In a statement to CNBC, HBO saying: “We were not aware of this messaging and would prefer our trademark not be misappropriated for political purposes”.

With Iran’s economy already creaking under renewed US sanctions, tight restrictions on Iran’s oil and banking sectors which come into effect today risk tipping the country into chaos.

This has prompted a hardening of rhetoric from Iran’s leaders. Addressing the rally in Tehran, the commander of the elite Revolutionary Guard, Major General Mohammad Ali Jafari, said the country would resist and defeat the US’ “psychological war” and the return of sanctions aimed at crippling Iran’s oil exports and financial institutions.

“America has launched an economic and psychological war as a last resort... But America’s plots and its plans for sanctions will be defeated through continued resistance”, he said.

Meanwhile, Iranian president, Hassan Rouhani, has responded robustly, saying: “There is no doubt that the United States will not achieve success with this new plot against Iran as they are retreating step by step”.

According to The Guardian however, “inside Iran... people are on tenterhooks. Economic grievances were a trigger for a wave of nationwide protests in recent months over the scarcity of the US dollar, unpaid wages and rising prices.
^^^^^^^^
TASK LIST ▸
**A)** Render the sentence "This has prompted a hardening of rhetoric from Iran's leaders." from the passage on US sanctions against Iran into French.
**B)** Reproduce word for word the portion of the passage on US sanctions against Iran that begins at the words "Meanwhile, Iranian president, Hassan" and stops after "and rising prices.".
**C)** Write the next part of the passage on US sanctions against Iran, picking up after its final sentence.
The material that follows is not required for any of the work here.

EXTRACTED MATERIAL ▸
^^^^^^^^
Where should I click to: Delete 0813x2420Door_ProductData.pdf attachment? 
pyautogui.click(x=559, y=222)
^^^^^^^^
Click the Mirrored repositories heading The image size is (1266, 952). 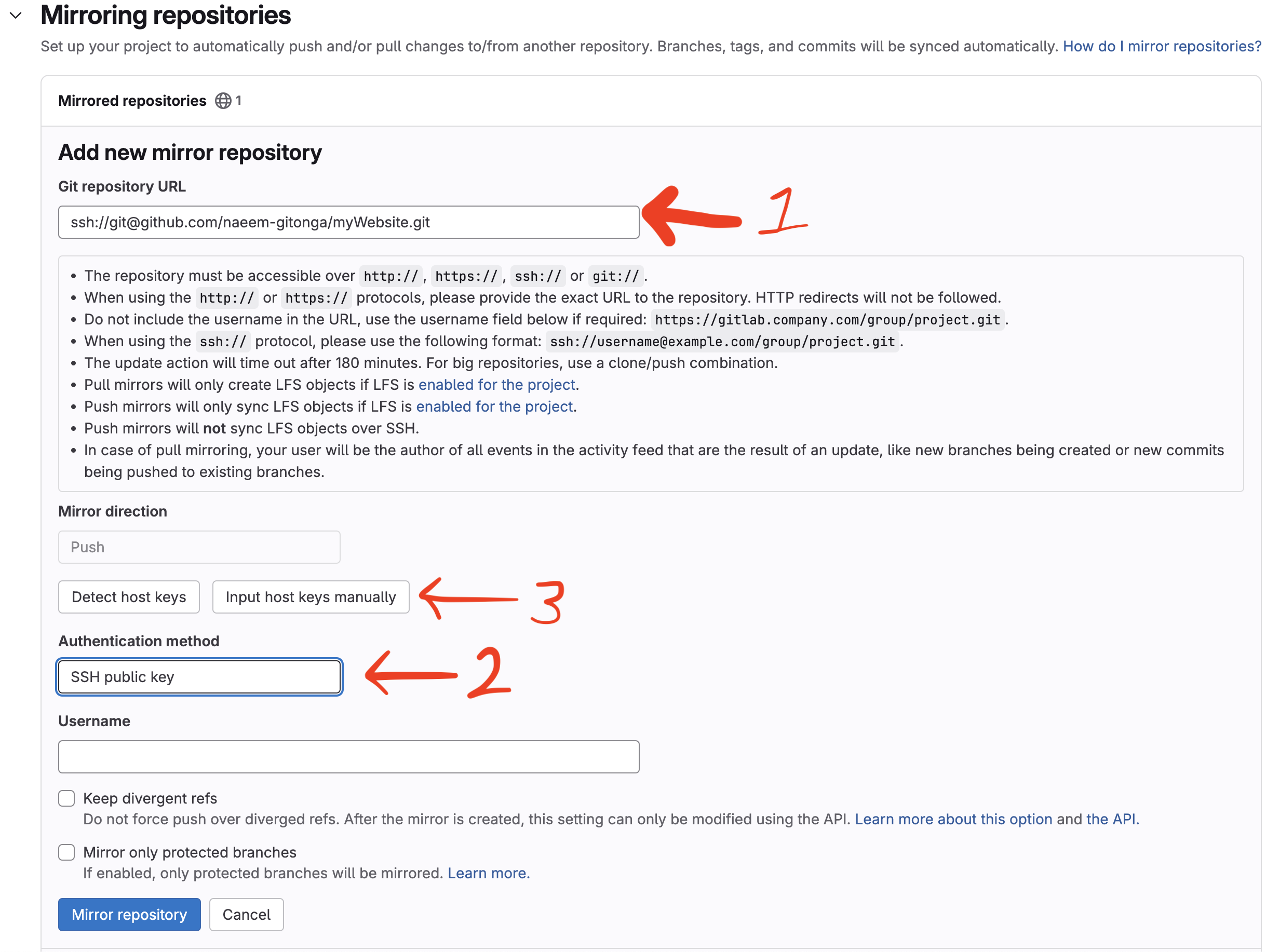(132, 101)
^^^^^^^^
SOLVED TASKS ▸
**A)** Cela a entraîné un durcissement du discours des dirigeants iraniens.

**B)**
Meanwhile, Iranian president, Hassan Rouhani, has responded robustly, saying: “There is no doubt that the United States will not achieve success with this new plot against Iran as they are retreating step by step”.

According to The Guardian however, “inside Iran... people are on tenterhooks. Economic grievances were a trigger for a wave of nationwide protests in recent months over the scarcity of the US dollar, unpaid wages and rising prices.

**C)**
“Don't be disillusioned about how painful this will be,” says Ellie Geranmayeh, senior policy fellow at the European Council on Foreign Relations. But “Iran has weathered multiple rounds of sanctions before.”

The BBC says that Iranians “will be forced into finding creative ways to sell oil, relying on their years of experience of life under previous sanctions. And to fill the gap left by lost European investment, Iran will be looking east to forge new links with Russia and China.”

“Nov 5th isn’t the most pivotal moment in this saga,” said Ali Vaez, Iran project director at the International Crisis Group. “Paradoxically, if sanctions prove as effective as the White House is hoping for, they are bound to push Iran to either revive its nuclear program or become more aggressive in the region. Both will significantly increase the risks of a military confrontation.”